Now Wagyu beef, which was once only reared in Kobe, Japan, is coming to a plate near you, thanks to an intrepid bunch of Scottish beef farmers who are embracing the breed – and aiming to make Scotland Europe’s Wagyu beef capital in the process.
Often called Kobe beef, there are tales about the pampered lives Wagyu cattle enjoy, from daily massages which help make the meat tender, to enjoying a daily pint of lager to help create a rich flavour.
Thankfully for the farmers who’ve decided to bring these unusual cattle to Scotland, most of these are myths.
“The only beer that’s drunk around here is drunk by me,” laughs Andrew Anderson, of Smallburn Farms near Elgin.
Keen to offer customers at family-run Allarburn farm shop a premium product, he introduced three Wagyu females and a Wagyu bull into his 700-head suckler herd five years ago.
Since then he has been breeding around 30 Wagyu-Continental cross cattle a year for discerning customers who can’t get enough of his steaks, burgers and Wagyu pies – the latter of which were shortlisted in a national food competition this month.
“We like to give customers something different, and once you experience eating Wagyu you’re reluctant to go back,” he says.
“It’s incredibly tender thanks to the marbling, and it tastes delicious. We have some customers who travel a long way to buy our steaks.”
The reaction to the beef does, Andrew admits, make up for some of the challenges which come with raising the animals.
“They are a lot slower to mature, and the lack of weight gain means they wouldn’t work for commercial production,” he says.
“We put the Wagyu bull to the heifers, which means we get a small, easy-calving offspring that still gives us good marbling, but we get that larger carcass through being a cross.
“Because they are kept for so long I graze them on grass and try to keep them outside as long as possible. It just cuts down on your end value otherwise.”
The cost means that having a final market for produce is critical, he says.
“Unless we had a market to pay to it doesn’t pay – you couldn’t just go an buy a Wagyu bull and expect to make money. We know where 100% of our meat is going, and having that system in place is what makes it work for us.”
Promoting the quality of Wagyu beef directly to customers is something Martine Chapman of Highland Wagyu in Dunblane, the UK’s largest producer of Wagyu cattle, has certainly capitalised on.
She and husband Mohsin Altajir started breeding Wagyu for their own dining table seven years ago, but quickly expanded to 900 animals after demand for their produce spread.
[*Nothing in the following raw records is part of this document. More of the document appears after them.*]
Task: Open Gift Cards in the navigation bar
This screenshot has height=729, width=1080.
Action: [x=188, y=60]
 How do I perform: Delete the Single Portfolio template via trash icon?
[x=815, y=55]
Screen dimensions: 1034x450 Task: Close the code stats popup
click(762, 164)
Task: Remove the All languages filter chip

Today they sell Wagyu beef to a host of top restaurants and celebrity chefs, send their meat to customers as far away as Hong Kong, and have ambitious plans to expand their herd up to 5,000 cattle – making Scotland the Wagyu centre of Europe in the process.
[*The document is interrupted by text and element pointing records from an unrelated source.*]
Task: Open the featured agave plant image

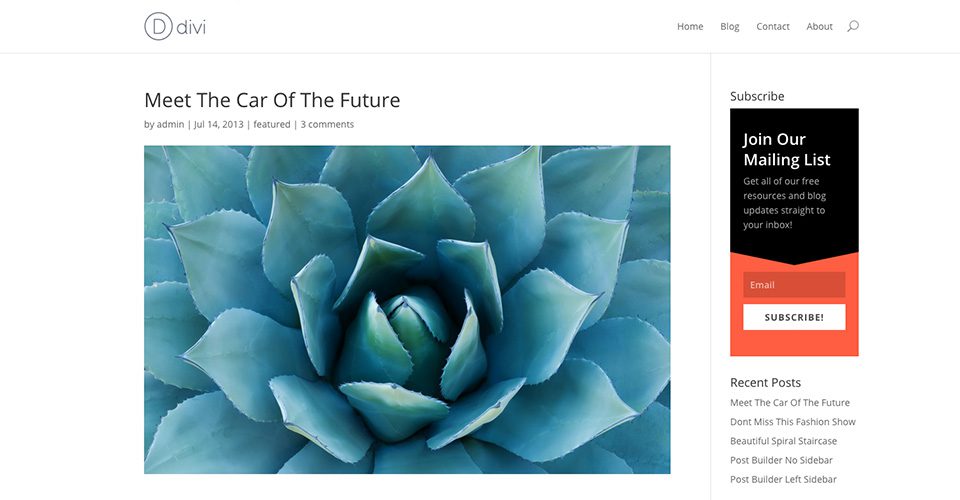Action: click(407, 309)
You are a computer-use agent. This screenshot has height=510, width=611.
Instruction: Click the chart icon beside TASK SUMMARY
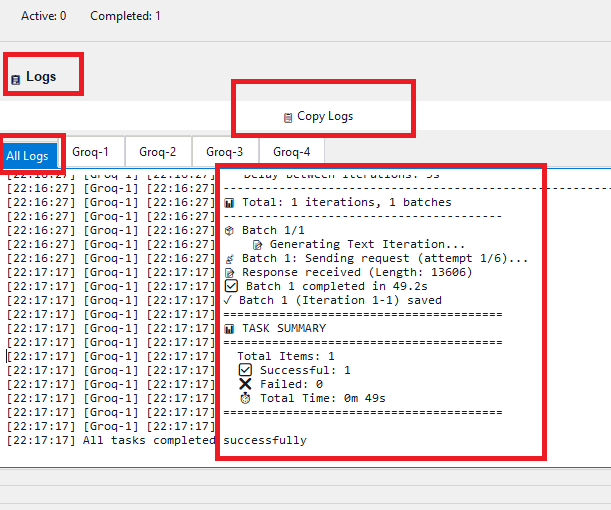click(229, 328)
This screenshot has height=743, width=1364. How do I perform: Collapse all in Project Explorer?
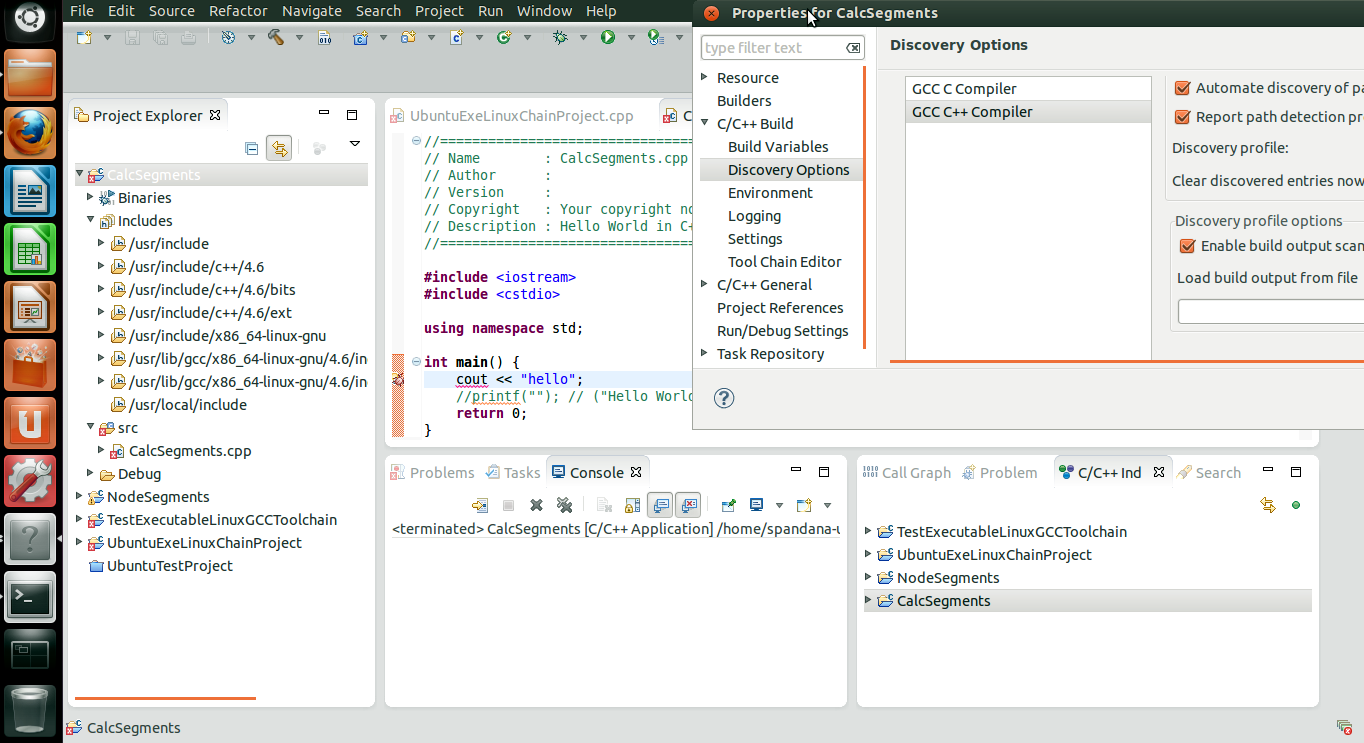click(252, 148)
Martine, who moved to Moshin’s family farm from London with no experience of working in agriculture, says: “It started as a hobby but it quickly escalated to a full-scale business. I think the stockman thought I was completely crazy when he saw the animals, as they don’t even look like beef cattle, but the reaction we have had has been incredible.”
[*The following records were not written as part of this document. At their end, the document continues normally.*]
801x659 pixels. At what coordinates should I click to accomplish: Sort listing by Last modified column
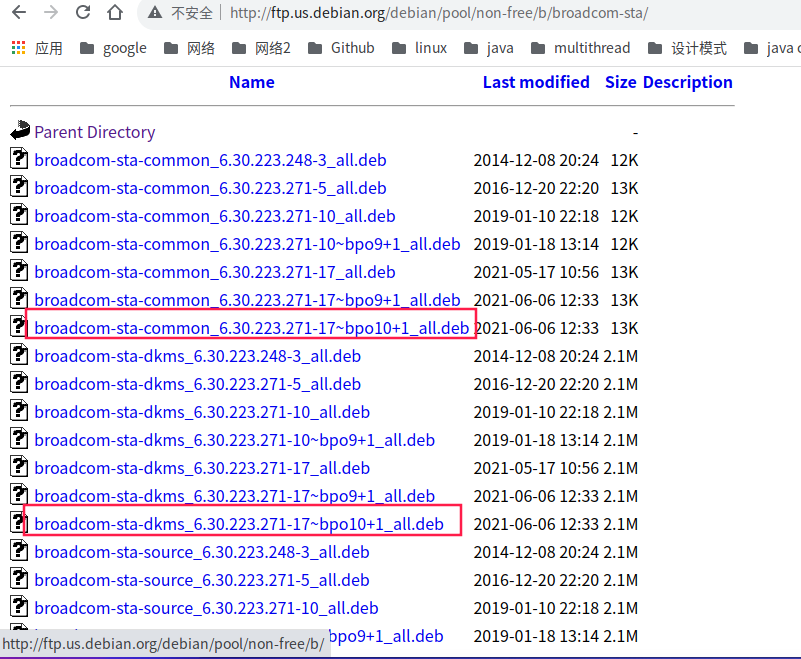point(536,82)
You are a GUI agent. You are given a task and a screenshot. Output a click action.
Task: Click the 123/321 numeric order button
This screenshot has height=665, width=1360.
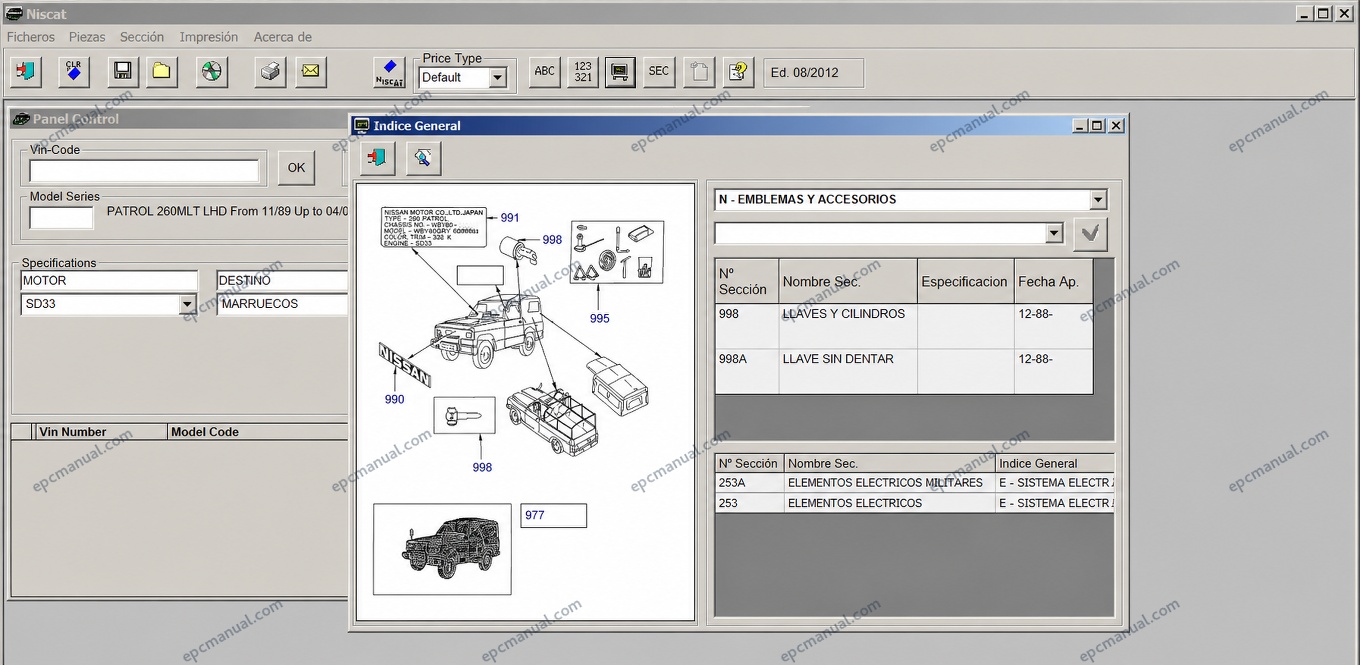pos(583,71)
Genetics plays a huge part of Martine and Mohsin’s business, and while the couple also breed pedigree Aberdeen-Angus, Beef Shorthorn, Highland and Dexter cattle, their main focus is on producing full-blood Wagyu.
Their aim has always been to produce meat with a consistent marbling score of 9+ – the highest rating outside Japan – ensuring they are offering a luxury product to a discerning market.
Martine says: “It’s a wonderful product, and once I starting knocking on doors and showing chefs what we could produce and the interest just grew.
“It’s a small world when you are dealing with chefs, so thanks to word of mouth we started linking up with more and more restaurants and it’s gone on from there. We have created a luxury brand that people want a taste of.
“It was a struggle at the beginning, but now it’s booming.
“In the last year or two it’s really grown in popularity. I think it’s just the beginning for Wagyu production in the UK.”